We have given a general introduction to the main setup (which is fairly common for both JAGS and BUGS) and have looked at how it is possible to interface the Bayesian software with R, the language of choice for statistical modelling – other are of course possible (including ones that are very popular in fields such as Data Science, e.g. Python). We have also discussed the general workflow of Bayesian analysis based on running a model in JAGS.

In the next chapter, we will concentrate on a general introduction to the field of Health Technology Assessment (HTA), particularly from a Bayesian perspective. We will present the basic decision problem and the various metrics used to perform the economic evaluation of healthcare interventions and then prepare the setting for later chapters, in which we will go over various statistical modelling specifically for HTA.
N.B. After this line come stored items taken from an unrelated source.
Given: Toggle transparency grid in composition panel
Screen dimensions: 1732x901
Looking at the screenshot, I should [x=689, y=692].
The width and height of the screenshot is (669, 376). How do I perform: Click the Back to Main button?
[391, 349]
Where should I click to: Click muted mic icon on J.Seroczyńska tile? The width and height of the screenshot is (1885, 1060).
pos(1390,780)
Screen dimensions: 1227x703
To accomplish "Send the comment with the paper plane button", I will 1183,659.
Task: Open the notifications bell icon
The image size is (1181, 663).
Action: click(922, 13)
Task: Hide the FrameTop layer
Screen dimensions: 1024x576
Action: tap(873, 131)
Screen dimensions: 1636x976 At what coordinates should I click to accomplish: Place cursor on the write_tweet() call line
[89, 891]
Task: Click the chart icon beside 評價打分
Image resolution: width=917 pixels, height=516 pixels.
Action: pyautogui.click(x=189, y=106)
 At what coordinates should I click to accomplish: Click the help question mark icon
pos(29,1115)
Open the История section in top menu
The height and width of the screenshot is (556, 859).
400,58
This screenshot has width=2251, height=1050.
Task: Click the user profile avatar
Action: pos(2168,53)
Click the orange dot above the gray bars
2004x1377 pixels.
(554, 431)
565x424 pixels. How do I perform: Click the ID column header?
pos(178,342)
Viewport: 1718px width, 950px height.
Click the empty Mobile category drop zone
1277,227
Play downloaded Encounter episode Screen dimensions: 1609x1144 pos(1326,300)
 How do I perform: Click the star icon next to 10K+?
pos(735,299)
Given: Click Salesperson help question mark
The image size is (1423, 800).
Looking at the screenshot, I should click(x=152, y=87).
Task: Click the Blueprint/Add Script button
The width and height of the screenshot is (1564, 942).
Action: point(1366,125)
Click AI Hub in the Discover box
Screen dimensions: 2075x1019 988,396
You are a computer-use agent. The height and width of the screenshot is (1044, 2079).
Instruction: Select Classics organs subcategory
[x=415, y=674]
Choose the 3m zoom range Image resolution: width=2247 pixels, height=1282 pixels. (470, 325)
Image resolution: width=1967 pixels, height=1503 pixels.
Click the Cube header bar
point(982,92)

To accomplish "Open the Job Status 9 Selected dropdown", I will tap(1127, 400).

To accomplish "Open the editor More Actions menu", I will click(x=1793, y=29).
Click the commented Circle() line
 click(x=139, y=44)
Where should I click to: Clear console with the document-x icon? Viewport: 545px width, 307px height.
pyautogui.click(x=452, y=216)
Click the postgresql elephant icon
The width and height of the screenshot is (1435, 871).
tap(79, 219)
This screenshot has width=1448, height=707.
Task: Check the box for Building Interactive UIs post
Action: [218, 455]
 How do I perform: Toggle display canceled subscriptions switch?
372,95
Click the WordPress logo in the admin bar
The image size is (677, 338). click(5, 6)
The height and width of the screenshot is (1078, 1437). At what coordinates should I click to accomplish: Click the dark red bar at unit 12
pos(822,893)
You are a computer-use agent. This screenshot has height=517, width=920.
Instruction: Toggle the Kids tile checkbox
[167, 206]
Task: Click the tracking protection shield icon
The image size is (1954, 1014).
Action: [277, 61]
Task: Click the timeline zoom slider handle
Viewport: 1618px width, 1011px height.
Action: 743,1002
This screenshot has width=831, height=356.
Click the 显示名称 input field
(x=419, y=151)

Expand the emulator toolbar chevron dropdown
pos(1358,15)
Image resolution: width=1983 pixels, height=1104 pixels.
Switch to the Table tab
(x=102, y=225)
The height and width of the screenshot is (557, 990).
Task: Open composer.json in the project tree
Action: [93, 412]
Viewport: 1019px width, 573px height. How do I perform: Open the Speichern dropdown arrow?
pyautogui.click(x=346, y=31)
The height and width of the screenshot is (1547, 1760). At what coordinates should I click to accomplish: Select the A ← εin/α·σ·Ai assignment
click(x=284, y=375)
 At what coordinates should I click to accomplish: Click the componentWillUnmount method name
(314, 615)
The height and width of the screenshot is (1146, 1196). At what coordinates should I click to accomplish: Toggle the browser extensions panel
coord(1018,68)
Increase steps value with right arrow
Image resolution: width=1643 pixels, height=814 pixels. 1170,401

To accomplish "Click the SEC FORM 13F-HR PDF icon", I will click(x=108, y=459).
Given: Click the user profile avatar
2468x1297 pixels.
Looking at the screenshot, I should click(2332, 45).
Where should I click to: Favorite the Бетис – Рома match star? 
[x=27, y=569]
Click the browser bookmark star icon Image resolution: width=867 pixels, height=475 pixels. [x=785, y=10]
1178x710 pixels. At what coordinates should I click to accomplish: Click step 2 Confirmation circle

  1. The author is nerdly proud of sharing his birthday (only several years earlier…) with the day of the first ever public release of “classic BUGS”, back in August 1996.↩︎

  2. This is a relatively obscure language implemented in a particularly low-level environment, known as Black Box Component Builder, with compiler available only for MS Windows (although the latest release of OpenBUGS does run under Linux and, using a virtual machine, under Mac too).↩︎

  3. Upon joining UCL in 2005, the then IT manager told me: “I’ll install Linux on your machine. You will probably hate it for a while, but then you will never look back”. I have not looked back.↩︎

  4. In fact, we may get away with not initialising y.pred too, because it is a deterministic function of other random nodes (theta, in this case) and thus, by initialising theta, we provide enough information for JAGS to initialise y.pred too.↩︎

  5. Again, in this case we do not have to worry about this because of conjugacy (see Section 2.2.2), but we use this example to make the point.↩︎

  6. To highlight that the functions come from different packages, we use the pkg::func() notation – see the discussion in Note 1.4 in Section 1.2.4.↩︎

  7. floor() is an R function that takes a single numeric argument x and returns a numeric vector containing the largest integers not greater than the corresponding elements of x. Thus floor(2.5) = 2.↩︎

  8. See ??seed in an R terminal for some information about how R treats (pseudo-)random number generation.↩︎